Peer-Reviewed Publication

BMC (BioMed Central)

A new article published in Current Controlled Trials in Cardiovascular Medicine reviews the exciting new developments in cell transplantation as a treatment for heart disease.

In this article, Doris Taylor from Duke University, North Carolina explains how autologous skeletal myoblasts (patient derived muscle cells) can be used to treat heart disease. Skeletal myoblasts are first removed from the patient's muscles and grown in the lab before being injected into the patient's heart. This avoids the need for donor tissue and problems associated with the use of stem cells, such as an increased risk of tumour formation. Using autologous skeletal myoblasts also overcomes the ethical problems surrounding the use of embryonic stem cells. Evidence from studies in a range of animals has shown that these muscle cells can survive and integrate into injured heart tissue resulting in improved function.
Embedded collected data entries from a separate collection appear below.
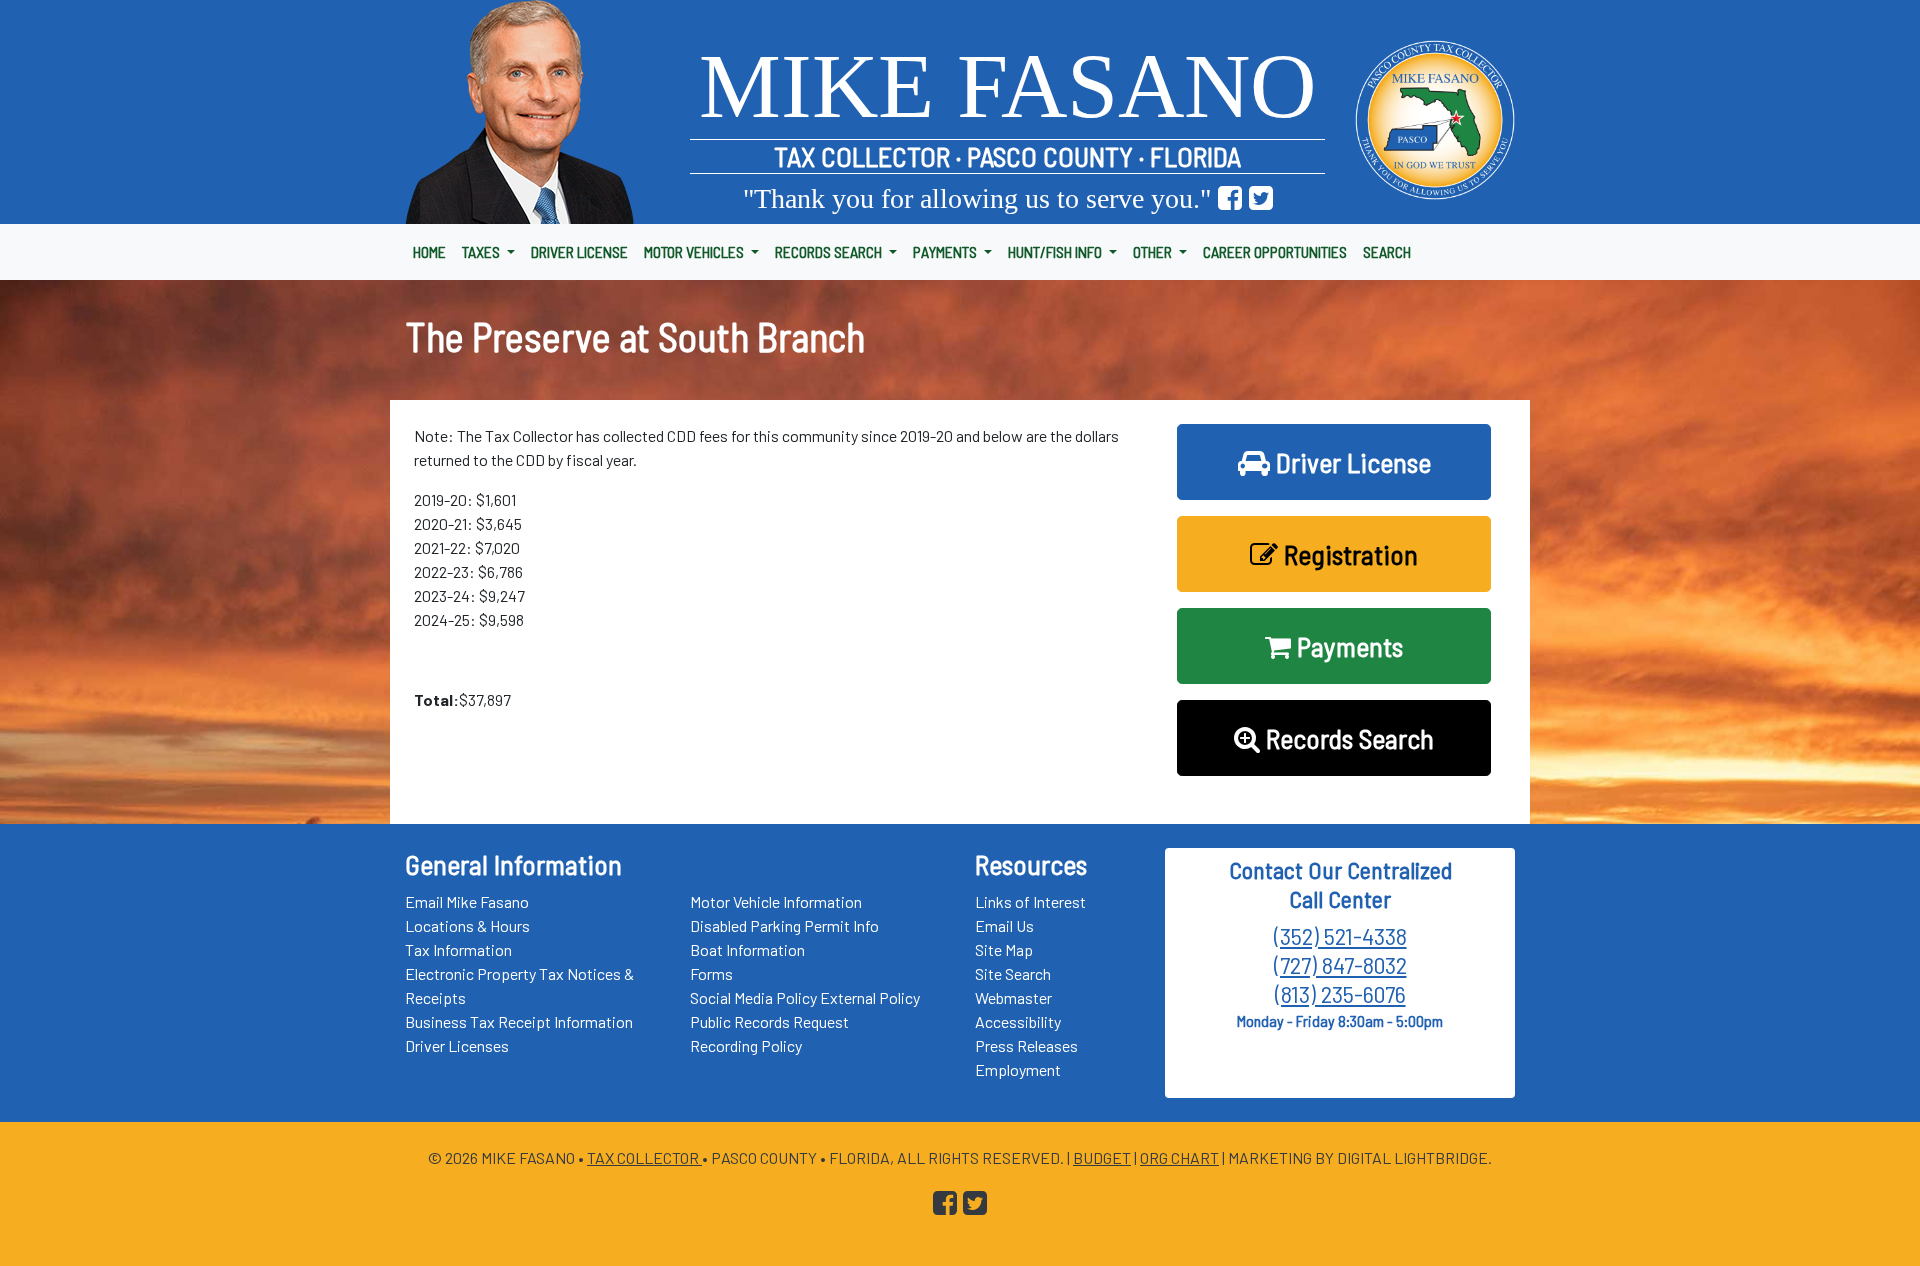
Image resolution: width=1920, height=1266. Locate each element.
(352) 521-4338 (1340, 935)
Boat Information (747, 949)
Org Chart (1179, 1157)
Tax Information (458, 949)
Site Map (1004, 949)
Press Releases (1026, 1045)
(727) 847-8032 (1340, 964)
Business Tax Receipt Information (519, 1021)
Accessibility (1018, 1021)
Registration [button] (1348, 554)
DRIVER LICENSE (579, 251)
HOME (429, 251)
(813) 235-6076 (1340, 993)
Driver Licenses (457, 1045)
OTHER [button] (1154, 251)
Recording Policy (746, 1045)
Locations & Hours (467, 925)
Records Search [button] (1347, 738)
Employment (1018, 1069)
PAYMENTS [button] (946, 251)
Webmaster (1013, 997)
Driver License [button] (1350, 462)
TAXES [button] (482, 251)
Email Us (1004, 925)
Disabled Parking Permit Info (784, 925)
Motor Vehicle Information (776, 901)
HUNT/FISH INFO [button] (1056, 251)
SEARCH (1387, 251)
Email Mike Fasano (467, 901)
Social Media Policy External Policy (805, 997)
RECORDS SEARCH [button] (830, 251)
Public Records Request (769, 1021)
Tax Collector (644, 1157)
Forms (711, 973)
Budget (1102, 1157)
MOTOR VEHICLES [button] (695, 251)
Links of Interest (1030, 901)
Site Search (1013, 973)
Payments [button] (1347, 646)
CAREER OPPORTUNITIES (1275, 251)
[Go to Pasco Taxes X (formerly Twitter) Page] (1261, 198)
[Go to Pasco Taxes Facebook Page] (1230, 198)
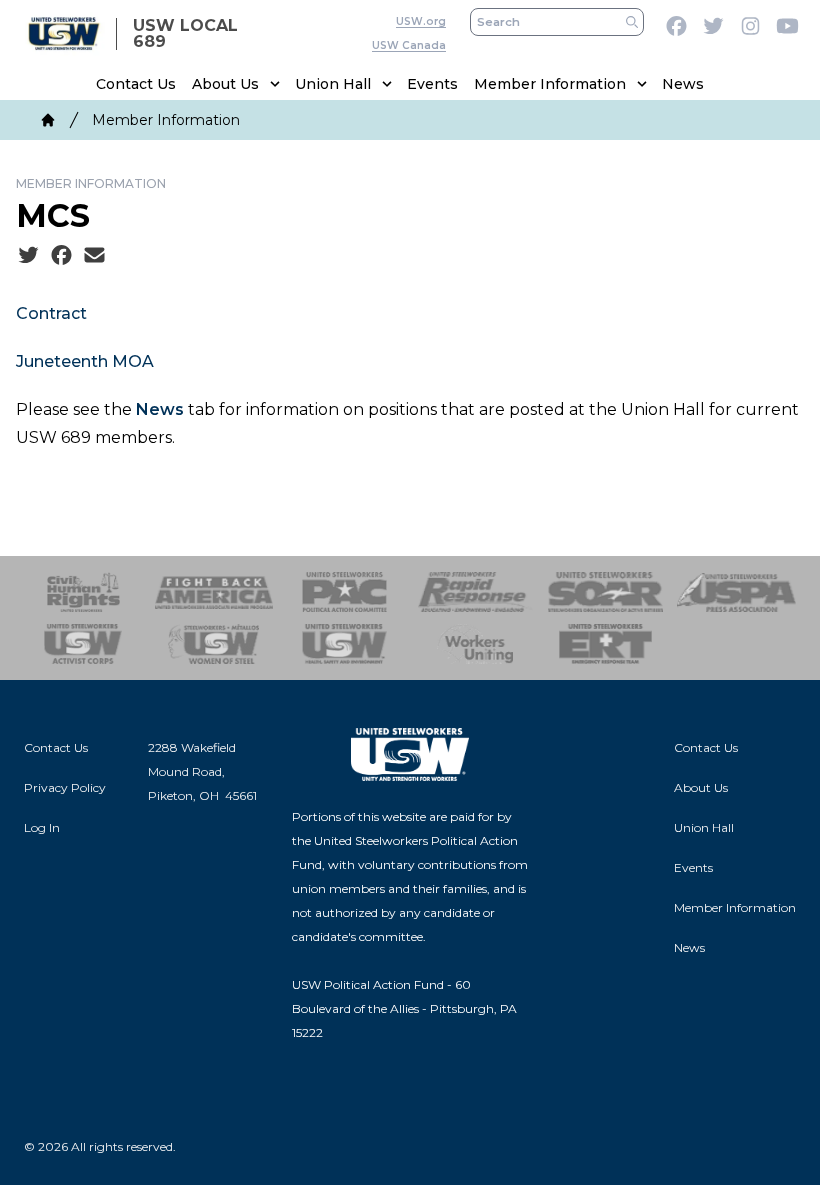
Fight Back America (214, 592)
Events (432, 84)
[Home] (48, 120)
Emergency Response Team (606, 644)
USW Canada (409, 45)
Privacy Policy (65, 787)
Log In (42, 827)
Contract (51, 313)
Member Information (550, 84)
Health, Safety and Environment (344, 644)
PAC (344, 592)
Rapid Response (475, 592)
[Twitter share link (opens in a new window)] (28, 256)
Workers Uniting (475, 644)
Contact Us (136, 84)
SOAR (606, 592)
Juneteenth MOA (85, 361)
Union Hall (333, 84)
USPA (736, 592)
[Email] (94, 256)
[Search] (632, 22)
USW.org (421, 21)
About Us (225, 84)
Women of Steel (214, 644)
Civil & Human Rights (83, 592)
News (683, 84)
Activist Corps (83, 644)
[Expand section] (275, 84)
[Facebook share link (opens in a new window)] (61, 256)
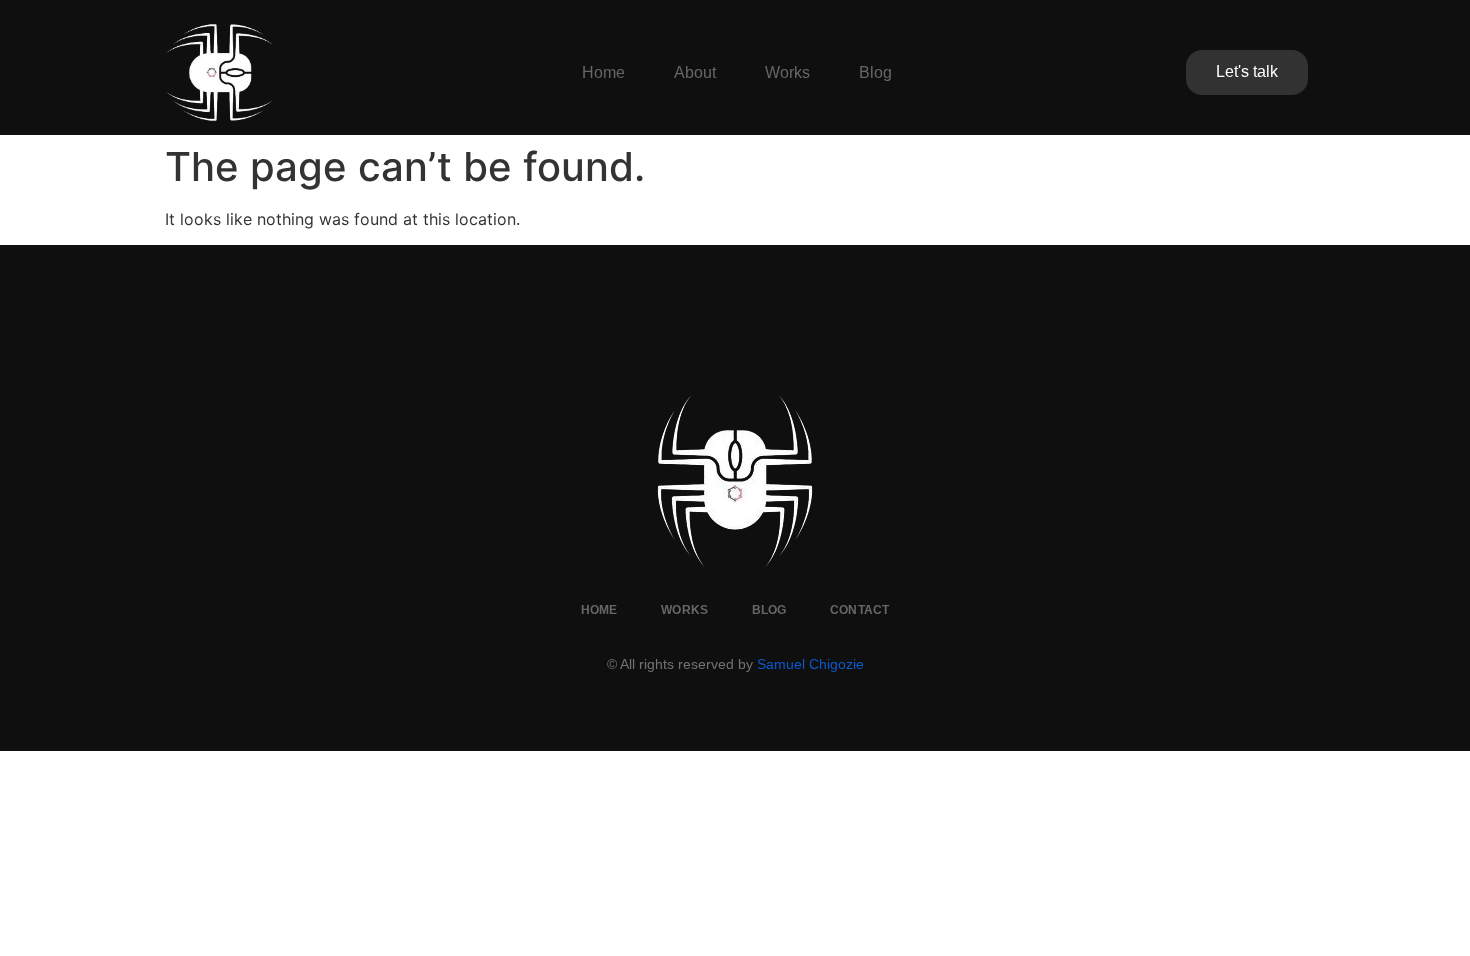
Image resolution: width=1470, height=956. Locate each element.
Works (787, 72)
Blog (875, 72)
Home (603, 72)
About (695, 72)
Preliminary evidence has also suggested that autologous skeletal myoblasts could be used to treat heart disease in humans. This evidence has led to the establishment of clinical trials in both Europe and the United States to evaluate the safety of this new treatment. Further research using other cell types including stem cells is also under way; one recent study, for example, suggests some stem cells could be used to repopulate damaged regions of the heart in mice.

The use of cell transplantation to treat heart disease is in its infancy with questions about cell survival and integration yet to be answered. However, the groundbreaking research reviewed in this paper may herald a new frontier in treatment of heart disease providing hope to millions.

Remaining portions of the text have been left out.